=== Collected data ===
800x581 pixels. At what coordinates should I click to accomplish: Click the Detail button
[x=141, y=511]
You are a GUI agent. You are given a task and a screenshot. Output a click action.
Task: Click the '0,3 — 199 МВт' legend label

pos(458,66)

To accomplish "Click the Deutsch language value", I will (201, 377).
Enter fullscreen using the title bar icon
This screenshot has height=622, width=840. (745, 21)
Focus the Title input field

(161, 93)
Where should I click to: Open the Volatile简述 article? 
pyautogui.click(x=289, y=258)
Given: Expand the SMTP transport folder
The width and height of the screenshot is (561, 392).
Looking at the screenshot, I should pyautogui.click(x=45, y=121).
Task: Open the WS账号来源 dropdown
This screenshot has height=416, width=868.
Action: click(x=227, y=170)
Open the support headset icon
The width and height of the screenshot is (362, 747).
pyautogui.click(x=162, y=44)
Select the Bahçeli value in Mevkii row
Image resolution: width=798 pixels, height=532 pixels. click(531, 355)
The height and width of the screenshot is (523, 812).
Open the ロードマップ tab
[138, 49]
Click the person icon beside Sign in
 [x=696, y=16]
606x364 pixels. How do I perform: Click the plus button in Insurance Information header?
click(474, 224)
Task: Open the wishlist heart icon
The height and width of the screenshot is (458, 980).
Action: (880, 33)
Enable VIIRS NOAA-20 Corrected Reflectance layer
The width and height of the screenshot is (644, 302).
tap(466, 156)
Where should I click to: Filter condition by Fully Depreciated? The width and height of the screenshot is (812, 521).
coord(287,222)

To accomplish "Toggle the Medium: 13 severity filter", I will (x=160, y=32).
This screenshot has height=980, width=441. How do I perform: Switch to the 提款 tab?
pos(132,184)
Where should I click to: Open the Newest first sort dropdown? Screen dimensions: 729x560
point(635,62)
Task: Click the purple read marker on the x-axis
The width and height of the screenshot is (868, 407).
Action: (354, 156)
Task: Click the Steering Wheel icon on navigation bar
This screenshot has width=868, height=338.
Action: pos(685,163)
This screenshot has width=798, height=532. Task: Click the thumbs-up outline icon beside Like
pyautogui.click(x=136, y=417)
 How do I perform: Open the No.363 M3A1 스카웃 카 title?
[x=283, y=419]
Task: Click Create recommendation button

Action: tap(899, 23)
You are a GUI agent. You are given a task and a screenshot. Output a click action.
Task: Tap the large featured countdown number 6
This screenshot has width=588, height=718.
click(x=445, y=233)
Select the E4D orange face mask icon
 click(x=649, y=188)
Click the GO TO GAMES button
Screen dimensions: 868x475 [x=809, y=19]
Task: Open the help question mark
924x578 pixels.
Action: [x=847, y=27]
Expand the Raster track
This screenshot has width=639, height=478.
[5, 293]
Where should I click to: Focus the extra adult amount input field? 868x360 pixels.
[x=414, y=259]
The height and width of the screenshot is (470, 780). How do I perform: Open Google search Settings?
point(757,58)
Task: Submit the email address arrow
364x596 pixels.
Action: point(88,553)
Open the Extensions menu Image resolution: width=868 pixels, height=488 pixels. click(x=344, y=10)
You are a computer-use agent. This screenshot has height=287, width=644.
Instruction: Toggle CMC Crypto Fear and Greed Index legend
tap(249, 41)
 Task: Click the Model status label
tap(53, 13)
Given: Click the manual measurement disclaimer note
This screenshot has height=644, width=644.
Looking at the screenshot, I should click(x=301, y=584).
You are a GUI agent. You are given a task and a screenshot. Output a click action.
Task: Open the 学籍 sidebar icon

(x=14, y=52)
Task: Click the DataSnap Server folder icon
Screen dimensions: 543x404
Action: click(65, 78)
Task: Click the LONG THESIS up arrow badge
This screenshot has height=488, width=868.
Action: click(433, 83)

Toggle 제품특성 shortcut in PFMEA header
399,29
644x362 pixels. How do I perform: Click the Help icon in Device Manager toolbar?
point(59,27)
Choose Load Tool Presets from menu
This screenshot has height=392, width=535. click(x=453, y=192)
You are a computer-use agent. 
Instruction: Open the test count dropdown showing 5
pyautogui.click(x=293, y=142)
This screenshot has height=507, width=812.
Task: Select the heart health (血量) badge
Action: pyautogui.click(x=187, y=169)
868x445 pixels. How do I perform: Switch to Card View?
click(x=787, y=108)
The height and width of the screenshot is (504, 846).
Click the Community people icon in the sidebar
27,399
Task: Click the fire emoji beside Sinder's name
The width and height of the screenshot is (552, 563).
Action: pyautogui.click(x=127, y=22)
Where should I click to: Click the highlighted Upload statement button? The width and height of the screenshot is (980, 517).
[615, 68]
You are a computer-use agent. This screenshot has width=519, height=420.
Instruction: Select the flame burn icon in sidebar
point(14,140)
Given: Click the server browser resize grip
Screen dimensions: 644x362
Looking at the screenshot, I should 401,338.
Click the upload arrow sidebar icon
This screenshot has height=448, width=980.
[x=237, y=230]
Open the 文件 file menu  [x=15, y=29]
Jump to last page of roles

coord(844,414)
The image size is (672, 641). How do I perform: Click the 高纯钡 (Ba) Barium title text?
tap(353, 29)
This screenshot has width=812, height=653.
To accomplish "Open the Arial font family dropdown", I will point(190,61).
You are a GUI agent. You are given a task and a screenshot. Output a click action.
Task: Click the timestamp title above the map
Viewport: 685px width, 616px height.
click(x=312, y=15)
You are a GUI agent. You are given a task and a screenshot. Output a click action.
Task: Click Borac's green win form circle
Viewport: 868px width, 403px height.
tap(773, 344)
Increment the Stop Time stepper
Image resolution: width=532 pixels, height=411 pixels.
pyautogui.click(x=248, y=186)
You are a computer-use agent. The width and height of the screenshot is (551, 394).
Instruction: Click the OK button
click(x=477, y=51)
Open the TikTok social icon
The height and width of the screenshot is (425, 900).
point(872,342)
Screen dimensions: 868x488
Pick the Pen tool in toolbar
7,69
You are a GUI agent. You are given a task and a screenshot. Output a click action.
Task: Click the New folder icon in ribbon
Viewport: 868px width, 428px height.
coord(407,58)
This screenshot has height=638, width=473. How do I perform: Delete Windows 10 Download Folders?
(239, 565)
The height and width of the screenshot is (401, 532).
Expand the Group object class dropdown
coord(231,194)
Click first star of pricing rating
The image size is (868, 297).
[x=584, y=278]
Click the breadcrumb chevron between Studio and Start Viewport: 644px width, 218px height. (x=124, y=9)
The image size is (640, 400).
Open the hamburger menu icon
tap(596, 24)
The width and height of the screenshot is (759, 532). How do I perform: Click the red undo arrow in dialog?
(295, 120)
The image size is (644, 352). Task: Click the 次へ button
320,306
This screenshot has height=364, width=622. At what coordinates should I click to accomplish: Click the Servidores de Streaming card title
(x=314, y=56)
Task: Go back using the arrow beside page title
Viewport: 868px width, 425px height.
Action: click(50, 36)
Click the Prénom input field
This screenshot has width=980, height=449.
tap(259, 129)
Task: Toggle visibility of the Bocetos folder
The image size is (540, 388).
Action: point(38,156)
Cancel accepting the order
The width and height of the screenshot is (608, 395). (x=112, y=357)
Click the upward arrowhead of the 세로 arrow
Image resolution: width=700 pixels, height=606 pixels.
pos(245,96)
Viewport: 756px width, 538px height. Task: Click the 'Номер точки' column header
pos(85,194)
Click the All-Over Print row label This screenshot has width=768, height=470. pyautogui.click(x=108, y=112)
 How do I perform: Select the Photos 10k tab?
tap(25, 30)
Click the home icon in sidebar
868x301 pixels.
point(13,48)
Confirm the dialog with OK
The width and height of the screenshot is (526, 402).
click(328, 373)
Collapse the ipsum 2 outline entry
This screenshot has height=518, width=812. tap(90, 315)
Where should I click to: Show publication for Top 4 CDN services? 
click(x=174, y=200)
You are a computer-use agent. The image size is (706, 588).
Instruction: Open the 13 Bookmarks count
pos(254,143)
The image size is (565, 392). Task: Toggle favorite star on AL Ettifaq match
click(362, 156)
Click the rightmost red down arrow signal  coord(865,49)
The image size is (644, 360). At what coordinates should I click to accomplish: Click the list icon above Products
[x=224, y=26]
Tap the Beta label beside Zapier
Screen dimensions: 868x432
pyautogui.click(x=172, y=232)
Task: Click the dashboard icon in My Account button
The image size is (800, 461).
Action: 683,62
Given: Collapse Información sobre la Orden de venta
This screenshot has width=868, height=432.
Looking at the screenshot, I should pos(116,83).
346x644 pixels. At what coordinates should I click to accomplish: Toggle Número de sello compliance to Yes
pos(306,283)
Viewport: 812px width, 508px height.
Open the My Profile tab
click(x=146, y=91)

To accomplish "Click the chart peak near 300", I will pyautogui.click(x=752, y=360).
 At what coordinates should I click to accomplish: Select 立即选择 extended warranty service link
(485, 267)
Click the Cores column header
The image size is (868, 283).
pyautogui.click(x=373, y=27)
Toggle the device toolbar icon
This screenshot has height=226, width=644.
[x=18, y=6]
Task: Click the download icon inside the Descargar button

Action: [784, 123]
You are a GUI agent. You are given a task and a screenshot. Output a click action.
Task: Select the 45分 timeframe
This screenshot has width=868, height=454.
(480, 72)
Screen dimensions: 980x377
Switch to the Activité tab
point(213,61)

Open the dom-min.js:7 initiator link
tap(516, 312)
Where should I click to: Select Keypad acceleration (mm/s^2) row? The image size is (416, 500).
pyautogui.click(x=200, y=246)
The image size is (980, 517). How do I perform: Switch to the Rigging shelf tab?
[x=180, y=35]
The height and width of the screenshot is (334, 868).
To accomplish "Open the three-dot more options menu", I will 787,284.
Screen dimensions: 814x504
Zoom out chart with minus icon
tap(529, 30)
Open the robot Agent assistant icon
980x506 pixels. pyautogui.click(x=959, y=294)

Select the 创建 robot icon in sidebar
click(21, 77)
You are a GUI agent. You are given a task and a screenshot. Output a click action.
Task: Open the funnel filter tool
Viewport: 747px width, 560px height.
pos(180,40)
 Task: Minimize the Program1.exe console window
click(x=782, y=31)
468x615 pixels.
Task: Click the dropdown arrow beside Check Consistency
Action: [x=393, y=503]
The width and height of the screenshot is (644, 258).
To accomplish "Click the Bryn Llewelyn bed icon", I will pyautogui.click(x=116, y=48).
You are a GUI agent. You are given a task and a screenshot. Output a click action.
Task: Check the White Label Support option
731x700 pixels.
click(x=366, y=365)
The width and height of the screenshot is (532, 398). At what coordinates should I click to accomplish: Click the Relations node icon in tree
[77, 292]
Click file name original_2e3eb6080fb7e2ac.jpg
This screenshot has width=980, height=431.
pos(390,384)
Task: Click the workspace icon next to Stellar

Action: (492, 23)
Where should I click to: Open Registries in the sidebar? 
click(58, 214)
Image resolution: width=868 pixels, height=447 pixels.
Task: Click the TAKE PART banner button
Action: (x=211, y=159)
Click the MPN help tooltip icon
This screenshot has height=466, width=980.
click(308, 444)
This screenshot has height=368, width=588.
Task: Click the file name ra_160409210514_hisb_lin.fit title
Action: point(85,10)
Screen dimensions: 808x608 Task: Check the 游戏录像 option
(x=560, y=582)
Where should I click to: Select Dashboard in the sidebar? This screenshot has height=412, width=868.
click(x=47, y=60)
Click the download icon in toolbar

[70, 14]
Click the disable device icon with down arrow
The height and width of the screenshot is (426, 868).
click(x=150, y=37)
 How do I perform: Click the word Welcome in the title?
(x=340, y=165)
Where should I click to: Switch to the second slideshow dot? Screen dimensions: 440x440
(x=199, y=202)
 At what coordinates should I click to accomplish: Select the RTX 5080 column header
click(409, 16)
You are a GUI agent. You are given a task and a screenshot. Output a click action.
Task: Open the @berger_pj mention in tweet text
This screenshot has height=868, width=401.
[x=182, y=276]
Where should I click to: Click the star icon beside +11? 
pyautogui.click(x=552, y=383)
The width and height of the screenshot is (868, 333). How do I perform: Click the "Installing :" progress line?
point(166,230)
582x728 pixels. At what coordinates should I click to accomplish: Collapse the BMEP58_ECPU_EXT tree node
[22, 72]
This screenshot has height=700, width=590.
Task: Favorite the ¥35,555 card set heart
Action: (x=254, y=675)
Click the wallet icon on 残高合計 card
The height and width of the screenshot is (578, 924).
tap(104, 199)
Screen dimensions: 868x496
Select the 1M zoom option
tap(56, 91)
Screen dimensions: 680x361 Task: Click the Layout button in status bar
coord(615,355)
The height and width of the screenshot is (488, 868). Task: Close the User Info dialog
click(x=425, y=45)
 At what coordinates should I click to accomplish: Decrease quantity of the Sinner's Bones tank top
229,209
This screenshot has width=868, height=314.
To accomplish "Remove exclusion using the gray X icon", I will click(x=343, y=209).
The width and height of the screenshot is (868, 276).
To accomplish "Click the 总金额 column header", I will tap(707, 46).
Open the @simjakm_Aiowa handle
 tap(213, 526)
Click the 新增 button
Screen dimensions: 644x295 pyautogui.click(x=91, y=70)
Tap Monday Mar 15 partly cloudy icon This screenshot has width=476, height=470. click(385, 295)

=== What needs to be done ===
Show every line of the records above that contains the word "computer".

=== Task output ===
You are a computer-use agent. This screenshot has height=287, width=644.
You are a computer-use agent. 
You are a computer-use agent. This screenshot has width=519, height=420.
You are a computer-use agent. The width and height of the screenshot is (551, 394).
You are a computer-use agent. The image size is (706, 588).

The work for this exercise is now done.